PROVIDED RECORDS:

::::::::::

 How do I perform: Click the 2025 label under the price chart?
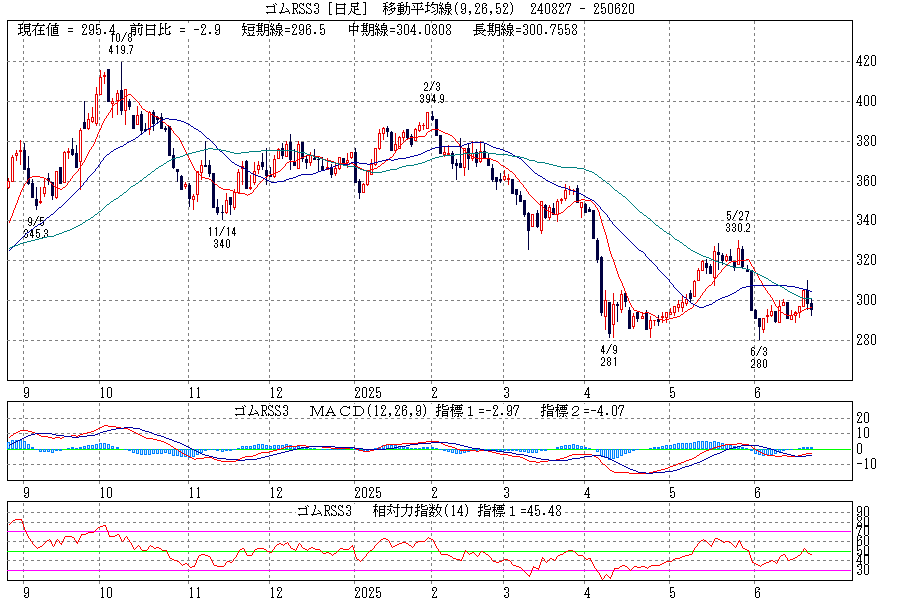tap(368, 392)

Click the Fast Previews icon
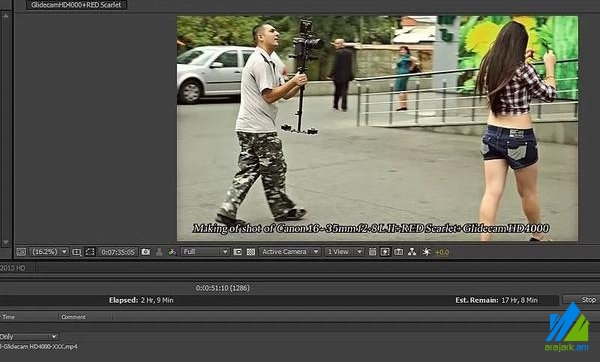[x=385, y=252]
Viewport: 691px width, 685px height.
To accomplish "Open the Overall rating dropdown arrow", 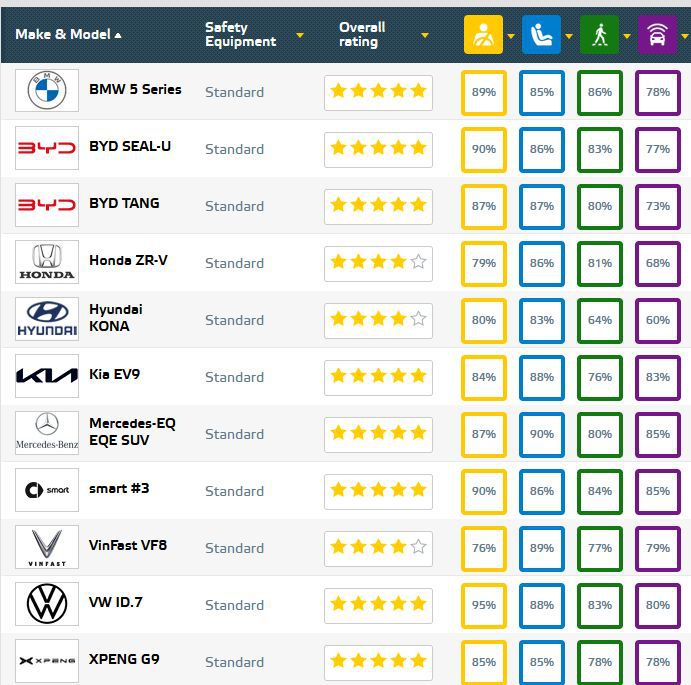I will tap(425, 36).
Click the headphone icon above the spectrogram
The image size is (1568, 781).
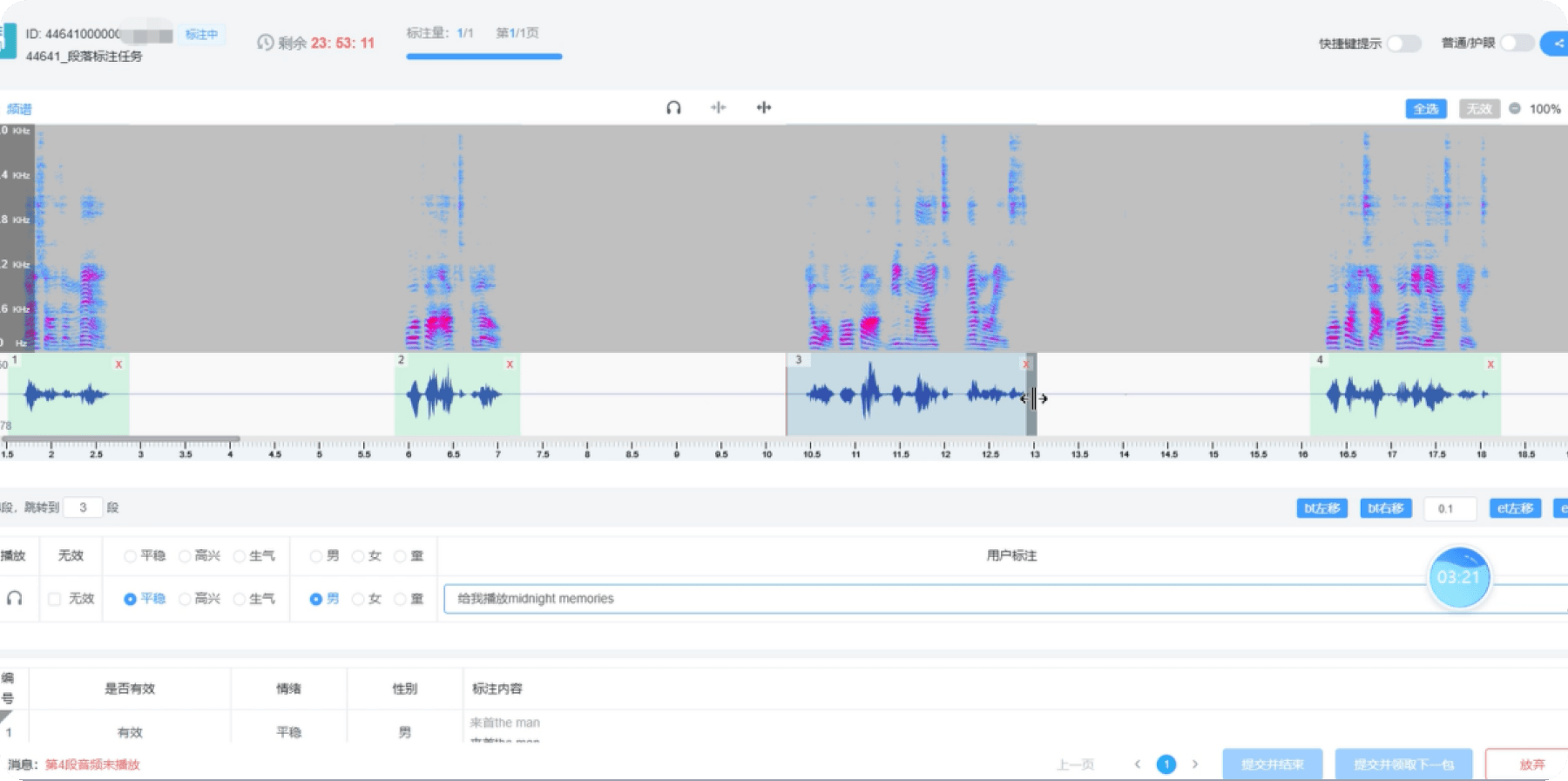[x=673, y=107]
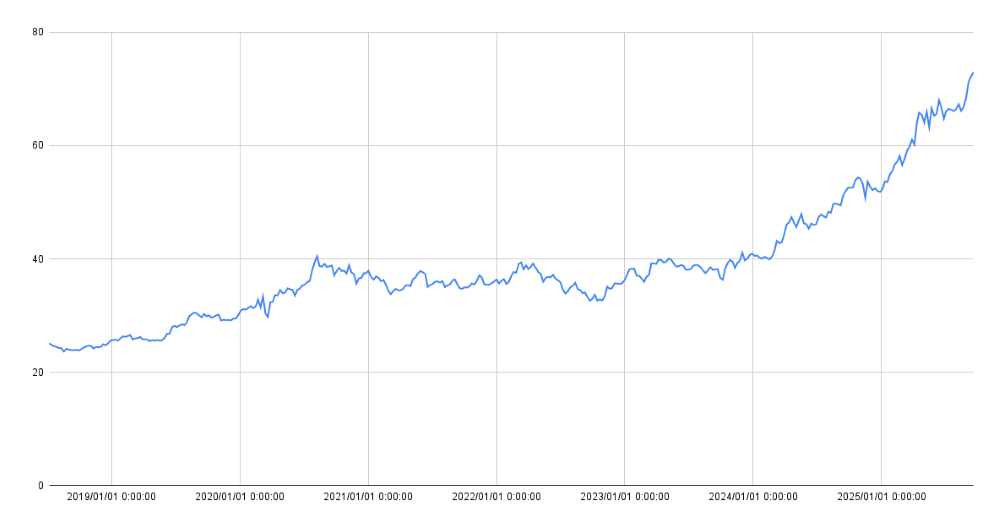Select the 2019/01/01 x-axis date label
Screen dimensions: 1000x529
[111, 496]
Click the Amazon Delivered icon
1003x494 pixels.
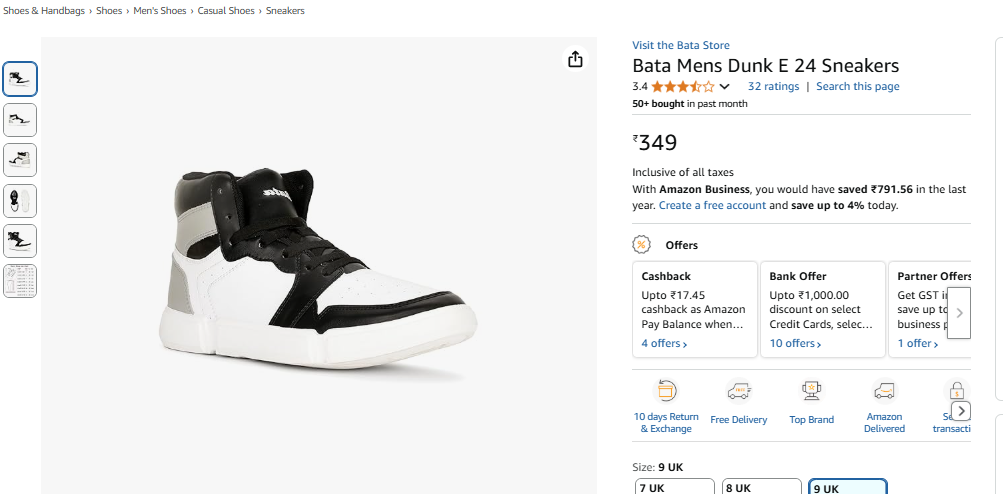point(884,390)
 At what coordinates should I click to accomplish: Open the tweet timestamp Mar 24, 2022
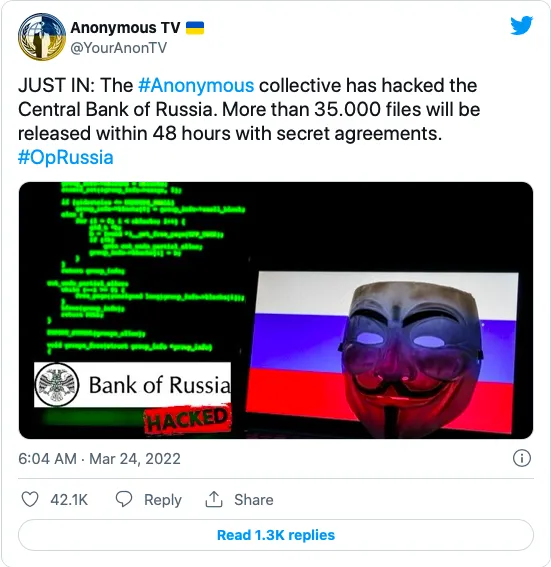(x=135, y=459)
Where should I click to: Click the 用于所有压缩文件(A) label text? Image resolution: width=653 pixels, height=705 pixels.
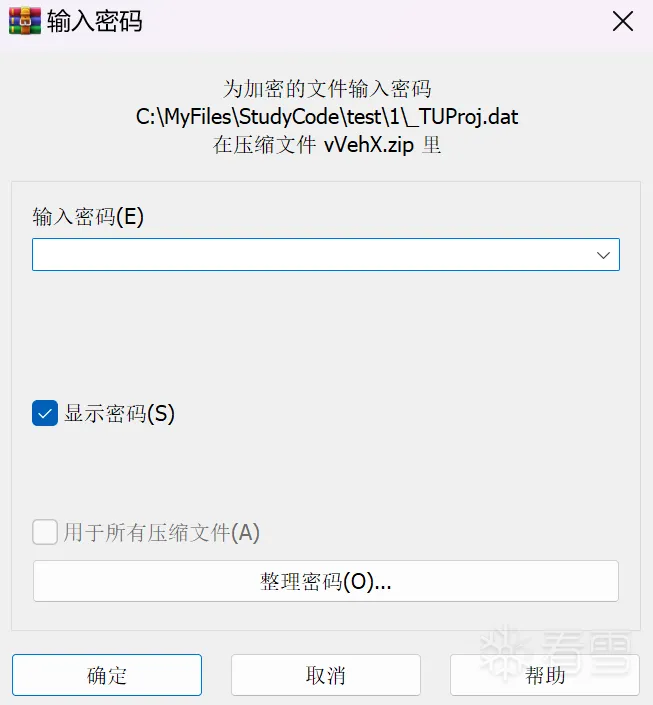[x=161, y=532]
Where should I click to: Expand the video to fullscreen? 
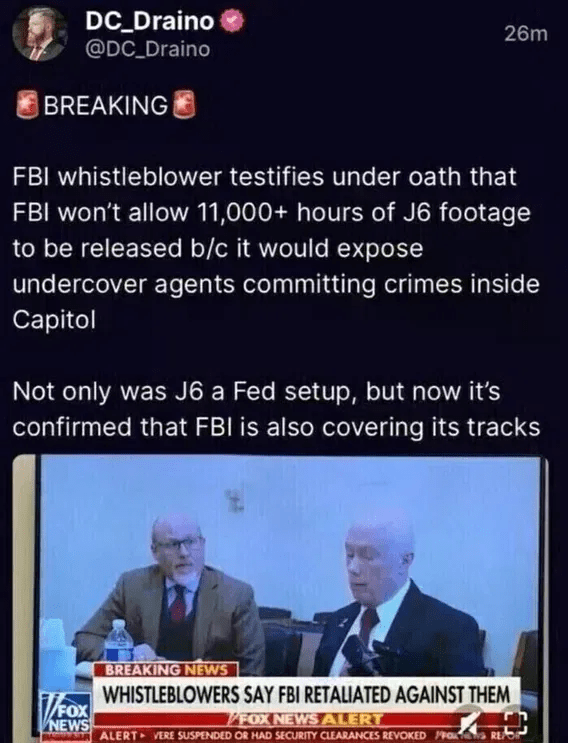click(x=514, y=723)
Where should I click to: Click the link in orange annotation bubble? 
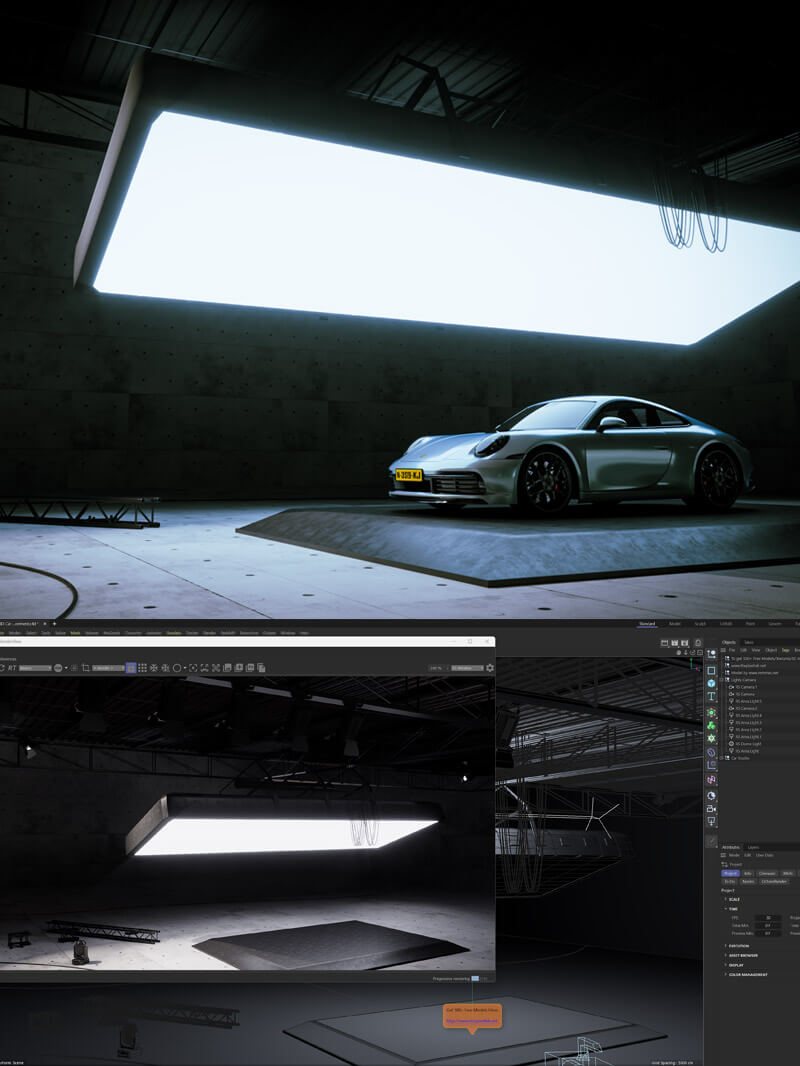pos(472,1021)
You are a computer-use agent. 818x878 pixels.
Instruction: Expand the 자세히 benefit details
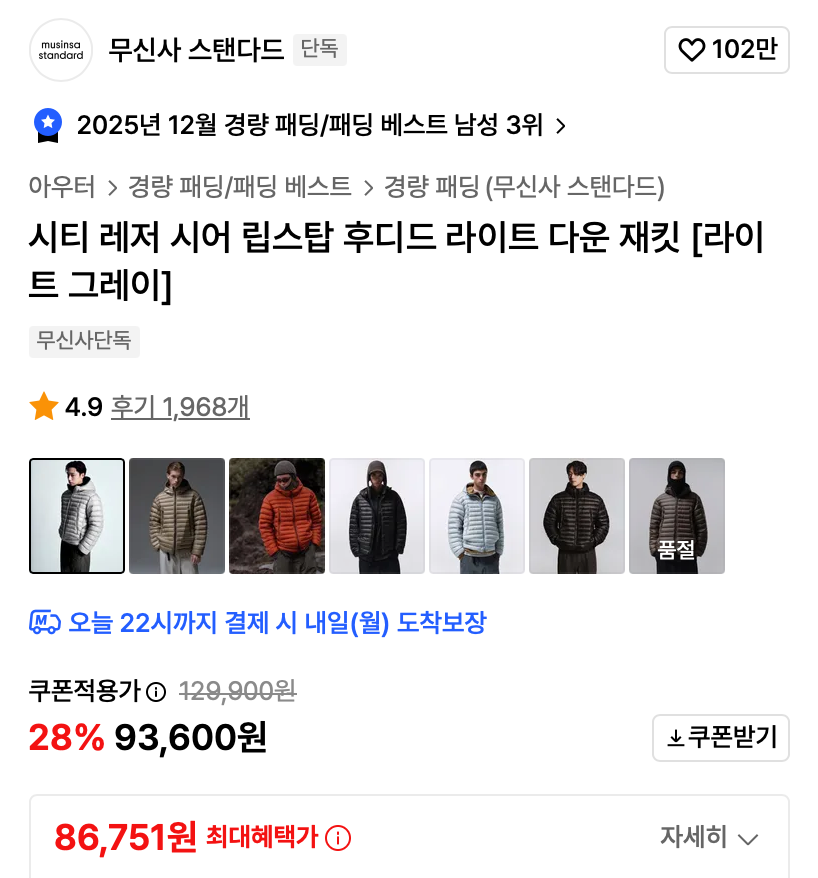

::::::::::

Reproduce the material word for word, from the line that contains "You are a computer-use agent. 818x878 pixels." through the end of the material, and leave the pictures out of your copy.

TASK ANSWER:
You are a computer-use agent. 818x878 pixels.
Instruction: Expand the 자세히 benefit details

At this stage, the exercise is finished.